Três cenários de
horror e uma saída para o mundo depois da pandemia
O mundo pode
continuar no caminho da degradação até o ponto de surgir algo ainda pior do que
desigualdade, descrença na democracia e nacionalismo populista. Pode sucumbir à
tentação de adotar um despotismo eficaz como o da China. Talvez se renda à
opressão privada das empresas gigantes de tecnologia.
Daron Acemoglu pinta
esses cenários para um mundo depois da pandemia. Saída: retomar os avanços da
social-democracia, prejudicada pela maré conservadora que subiu nos anos 1980.
Economista,
historiador e professor do MIT, Acemoglu ficou mais conhecido pelo livro “Por
que as Nações Fracassam”, que escreveu com James Robinson. Cedo ou tarde, deve
ganhar um Nobel por algum dos seus trabalhos teóricos, um monte impressionante.
Na idiotice do debate brasileiro, seria chamado de “ortodoxo”. Publicou no site
Project Syndicate um artigo sobre o Estado no pós-Covid.
A pandemia é o que
chama de “momento crítico”, um dos raros abalos que tiram a história dos países
de certo movimento inercial. As consequências desses choques são incertas, mas
pequenas diferenças nas decisões ou oportunidades de como enfrentá-los levam a
desenvolvimentos muito diferentes e dificilmente reversíveis no longo prazo. O
abalo atual é o enorme aumento do papel do governo (mais gasto, mais
intervenções, mais vigilância) e/ou a necessidade de governança maior e mais
competente.
No cenário “business
as usual trágico”, não há mudança institucional. A desigualdade social e
econômica se torna endêmica, assim como o desprezo por especialistas e ciência.

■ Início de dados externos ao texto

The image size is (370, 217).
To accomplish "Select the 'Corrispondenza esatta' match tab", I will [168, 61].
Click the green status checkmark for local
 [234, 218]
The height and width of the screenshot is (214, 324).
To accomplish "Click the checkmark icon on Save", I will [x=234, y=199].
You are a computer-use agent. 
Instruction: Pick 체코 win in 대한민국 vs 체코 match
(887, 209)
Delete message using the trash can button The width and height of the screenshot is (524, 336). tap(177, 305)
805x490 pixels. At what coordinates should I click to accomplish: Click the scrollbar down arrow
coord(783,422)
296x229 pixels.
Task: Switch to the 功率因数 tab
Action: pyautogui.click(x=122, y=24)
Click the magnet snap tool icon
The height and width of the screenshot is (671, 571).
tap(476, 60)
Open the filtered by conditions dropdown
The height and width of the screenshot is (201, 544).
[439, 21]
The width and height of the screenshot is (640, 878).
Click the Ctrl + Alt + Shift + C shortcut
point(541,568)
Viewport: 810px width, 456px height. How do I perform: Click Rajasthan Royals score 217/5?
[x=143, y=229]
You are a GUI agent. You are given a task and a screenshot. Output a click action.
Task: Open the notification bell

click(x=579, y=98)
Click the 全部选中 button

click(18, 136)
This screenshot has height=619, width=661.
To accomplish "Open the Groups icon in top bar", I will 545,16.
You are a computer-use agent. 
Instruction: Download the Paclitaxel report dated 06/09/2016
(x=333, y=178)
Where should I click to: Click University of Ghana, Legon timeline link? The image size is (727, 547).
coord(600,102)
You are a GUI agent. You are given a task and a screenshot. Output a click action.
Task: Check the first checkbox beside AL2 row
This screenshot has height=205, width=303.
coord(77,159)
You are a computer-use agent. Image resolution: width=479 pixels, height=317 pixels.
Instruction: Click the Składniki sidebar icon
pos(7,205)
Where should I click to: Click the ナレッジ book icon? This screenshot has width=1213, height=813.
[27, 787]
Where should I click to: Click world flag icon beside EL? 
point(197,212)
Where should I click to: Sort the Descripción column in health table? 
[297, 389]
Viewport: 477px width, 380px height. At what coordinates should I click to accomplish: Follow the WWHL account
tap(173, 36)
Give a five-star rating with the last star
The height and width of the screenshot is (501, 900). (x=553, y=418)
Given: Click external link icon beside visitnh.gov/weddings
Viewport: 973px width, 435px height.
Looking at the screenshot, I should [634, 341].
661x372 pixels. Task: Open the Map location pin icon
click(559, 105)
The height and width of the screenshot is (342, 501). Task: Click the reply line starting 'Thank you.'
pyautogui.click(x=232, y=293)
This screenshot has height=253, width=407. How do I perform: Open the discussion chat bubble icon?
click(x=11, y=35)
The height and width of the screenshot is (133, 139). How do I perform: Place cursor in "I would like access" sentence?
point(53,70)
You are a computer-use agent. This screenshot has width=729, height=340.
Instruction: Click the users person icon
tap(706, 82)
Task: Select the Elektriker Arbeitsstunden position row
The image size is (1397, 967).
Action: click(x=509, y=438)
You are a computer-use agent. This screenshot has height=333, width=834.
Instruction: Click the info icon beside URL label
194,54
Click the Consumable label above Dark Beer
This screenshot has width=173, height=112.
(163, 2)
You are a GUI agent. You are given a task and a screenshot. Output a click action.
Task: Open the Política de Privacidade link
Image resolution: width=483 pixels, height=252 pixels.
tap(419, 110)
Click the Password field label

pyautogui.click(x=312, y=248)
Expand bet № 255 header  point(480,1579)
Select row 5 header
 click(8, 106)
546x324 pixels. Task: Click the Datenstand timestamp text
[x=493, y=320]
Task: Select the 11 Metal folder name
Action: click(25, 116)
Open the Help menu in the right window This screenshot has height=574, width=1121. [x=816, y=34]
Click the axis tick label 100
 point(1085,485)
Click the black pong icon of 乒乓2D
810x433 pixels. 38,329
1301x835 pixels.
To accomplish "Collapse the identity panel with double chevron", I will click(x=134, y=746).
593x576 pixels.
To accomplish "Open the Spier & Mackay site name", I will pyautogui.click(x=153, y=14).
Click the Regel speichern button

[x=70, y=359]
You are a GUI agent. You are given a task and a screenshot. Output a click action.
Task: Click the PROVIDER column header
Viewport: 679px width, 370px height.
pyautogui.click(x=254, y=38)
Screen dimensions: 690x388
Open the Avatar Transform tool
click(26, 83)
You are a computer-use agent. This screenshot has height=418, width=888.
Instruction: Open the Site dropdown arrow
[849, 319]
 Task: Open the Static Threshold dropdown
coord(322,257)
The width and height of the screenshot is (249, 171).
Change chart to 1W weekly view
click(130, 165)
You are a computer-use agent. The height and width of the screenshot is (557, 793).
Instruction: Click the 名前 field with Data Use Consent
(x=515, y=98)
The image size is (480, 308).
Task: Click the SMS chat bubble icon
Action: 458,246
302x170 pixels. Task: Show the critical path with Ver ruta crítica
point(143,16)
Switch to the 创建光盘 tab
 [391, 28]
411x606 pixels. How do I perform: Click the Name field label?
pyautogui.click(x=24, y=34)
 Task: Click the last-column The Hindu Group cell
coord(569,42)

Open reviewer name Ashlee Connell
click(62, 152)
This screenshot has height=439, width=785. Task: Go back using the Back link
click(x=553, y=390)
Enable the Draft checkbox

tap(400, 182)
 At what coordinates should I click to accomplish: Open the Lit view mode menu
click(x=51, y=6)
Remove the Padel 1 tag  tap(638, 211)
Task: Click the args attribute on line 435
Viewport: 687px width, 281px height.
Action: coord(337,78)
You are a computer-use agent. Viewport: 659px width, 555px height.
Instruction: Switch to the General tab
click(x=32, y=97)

A polarização e a descrença nas instituições democráticas se agravam.
Assim, governos mais
poderosos e maiores, mas incapazes de lidar com a crise socioeconômica,
provocam mais revolta ou mais indiferença pela vida pública. A tragédia é a
desintegração da política democrática, como já se vê.
No cenário “China de
Leve”, insegurança e incerteza podem levar as pessoas a querer um Leviatã. Pelo
menos a pandemia indica que um governo forte é necessário para lidar com emergências.
A China seria um
exemplo: sua infraestrutura política e técnica de controle social deu resposta
mais rápida e eficaz à desgraça do vírus. Democracias seriam tidas como
ineficientes e lerdas para lidar com crises tais e um mundo globalizado.
Aos poucos, o poder
ampliado dos governos e a imitação de exemplos do despotismo opressivo mais
eficaz dos chineses levariam os EUA a serem uma versão “bastarda” da China, sem
as competências burocráticas tradicionais, um “Detran” atrapalhado por tuítes
presidenciais.
No cenário “servidão
digital”, as grandes empresas de tecnologia substituem cada vez mais o governo.
Começam por testar e rastrear doentes; dão soluções à administração remota de
fábricas e escritórios. Quanto mais indispensáveis, mais poderosas, dadas a
subserviência e a inoperância dos governos.
O público deixaria
de vez de se opor à coleta e à mercantilização de seus dados; à manipulação de
seu comportamento. A economia da inteligência artificial seguiria na sua toada,
que não é inevitável: produz desigualdade e obriga trabalhadores a viver da
ninharia da renda básica.
A saída é pela
social-democracia. Por que tal movimento não ocorreu até agora, se a tensão
social e econômica fervilha ou explode, como nos protestos nos EUA? Acemoglu
não diz. A crise é uma oportunidade de reorganizar a campanha por mais seguros
sociais e regulação mais inteligente até para domar a iniciativa privada da
inteligência artificial, de modo a criar mais empregos.
O governo, maior depois da epidemia, tem de ser controlado por novos meios de participação política democrática. Já aconteceu, depois da Grande Depressão e da Segunda Guerra. É preciso fazer política para que dê certo de novo.